Na língua inglesa, estabelece-se a distinção
entre doença como entidade fisiopatológica (disease),
com o seu quadro clínico constituído por um conjunto de sinais e sintomas, e
doença como a vivência da enfermidade pelo paciente individual (illness), o que inclui a sua
interpretação cognitiva da experiência de estar doente. Cada pessoa perceciona a
doença à sua maneira. Segundo o bioeticista Edmund Pellegrino, «essa perceção é pessoal e única, uma
vez que cada pessoa interpreta de modo diferente o facto de estar doente ou com
saúde». Sendo assim, a preocupação dos médicos não deveria ser apenas identificar
e tratar a doença como entidade clínica, mas terem em conta esta dimensão
antropológica ou biopsicossocial, que influencia significativamente o processo
terapêutico e é indispensável para que uma decisão médica, correta do ponto de
vista biomédico, possa também ser considerada uma decisão ética.
Pellegrino rejeita o dualismo platónico e
cartesiano. Considera o ser humano como uma unidade e a doença como um fator
perturbador e desintegrador, nas suas vertentes biológica, psíquica, social e
espiritual. Por outro lado, na sua opinião, distinta da célebre definição de
saúde da Organização Mundial de Saúde, uma pessoa pode considerar-se saudável
apesar de alguns condicionalismos de natureza física ou mental, desde que não a
impeçam de realizar os seus projetos de vida.
No encontro clínico o paciente encontra-se num
estado de vulnerabilidade devido à doença, numa relação desigual com o médico
em conhecimento, experiência e poder acerca da sua condição.
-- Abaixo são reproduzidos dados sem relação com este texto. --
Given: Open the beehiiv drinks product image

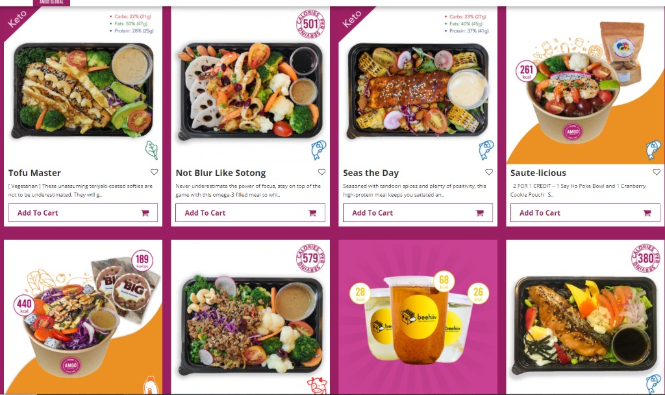Looking at the screenshot, I should pyautogui.click(x=418, y=317).
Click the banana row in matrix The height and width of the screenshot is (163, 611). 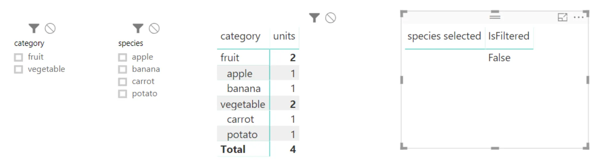pos(244,89)
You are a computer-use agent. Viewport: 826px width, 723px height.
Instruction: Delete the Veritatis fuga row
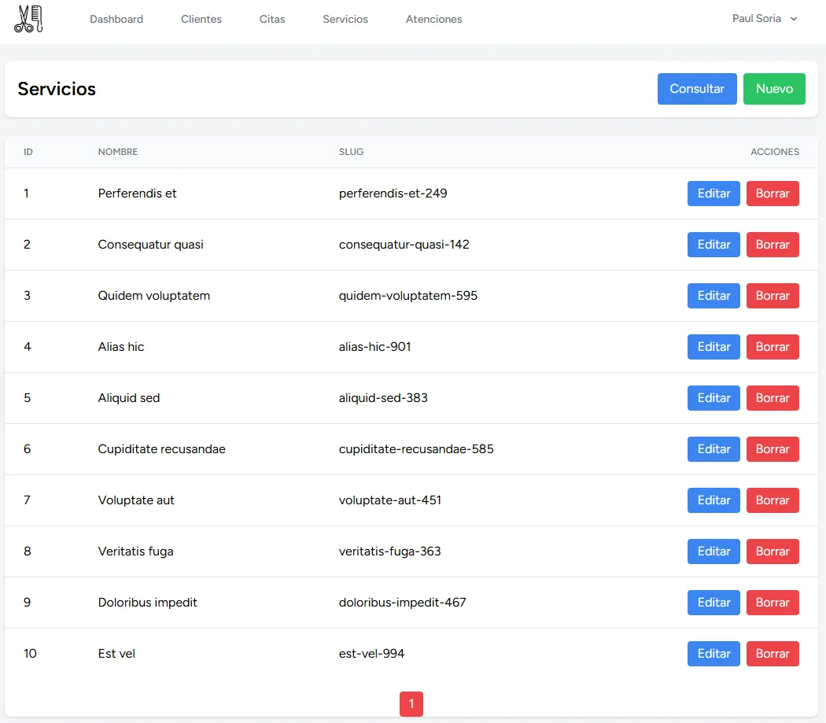773,551
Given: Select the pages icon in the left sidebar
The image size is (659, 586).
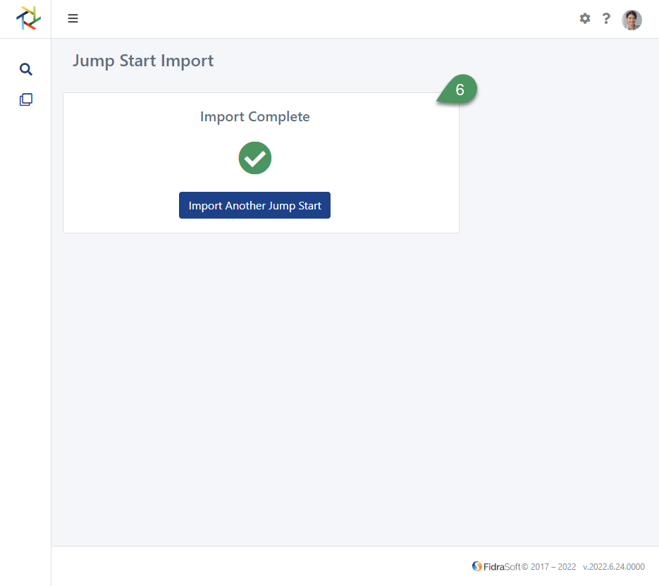Looking at the screenshot, I should click(x=25, y=99).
Nesta relação
assistencial, tão assimétrica e desproporcionada, o ónus da responsabilidade
recai sobre os ombros do elemento mais forte do binómio, ou seja, do médico. Os
pacientes, dada a sua situação de vulnerabilidade, dependência, ansiedade e
limitação da liberdade, causados pela doença, são “obrigados” a confiar nos
médicos que, por sua vez, assumiram o compromisso solene, expresso no Juramento
Hipocrático, de usarem os seus conhecimentos e competências em benefício do
doente.
A doença ocasiona alterações não apenas
orgânicas, que são as mais comuns, mas também psíquicas, sociais e espirituais.
Edmund Pellegrino alude ainda ao facto de a enfermidade, sobretudo nos casos
mais graves, suscitar um receio existencial, nem sempre verbalizado: «será este
o princípio do fim da minha existência?». Aponta também a presença, muitas
vezes, de um sentimento de culpa por parte do paciente por se encontrar nessa
condição, ainda mais exacerbado quando a causa da sua doença poderia ter sido
prevenida com a adoção de um estilo de vida mais saudável. Pode também sentir
vergonha ou humilhação pela perda de privacidade resultante do seu estado
clínico, principalmente em caso de internamento em unidades hospitalares
sobrelotadas e com condições precárias para os cuidados de higiene e alimentação.
Ainda que, na maioria das vezes, os doentes ultrapassem estas dificuldades sem
sequelas, há situações em que o risco de desenvolverem perturbações mentais é
mais notório, nomeadamente nas doenças crónicas, degenerativas, terminais ou
que alterem significativamente a sua imagem corporal. Deste modo, é fundamental
que os médicos e outros profissionais de saúde procurem minimizar este estado
de vulnerabilidade que os pacientes apresentam, em maior ou menor grau, através
de uma conduta exemplar, ao serviço da pessoa doente.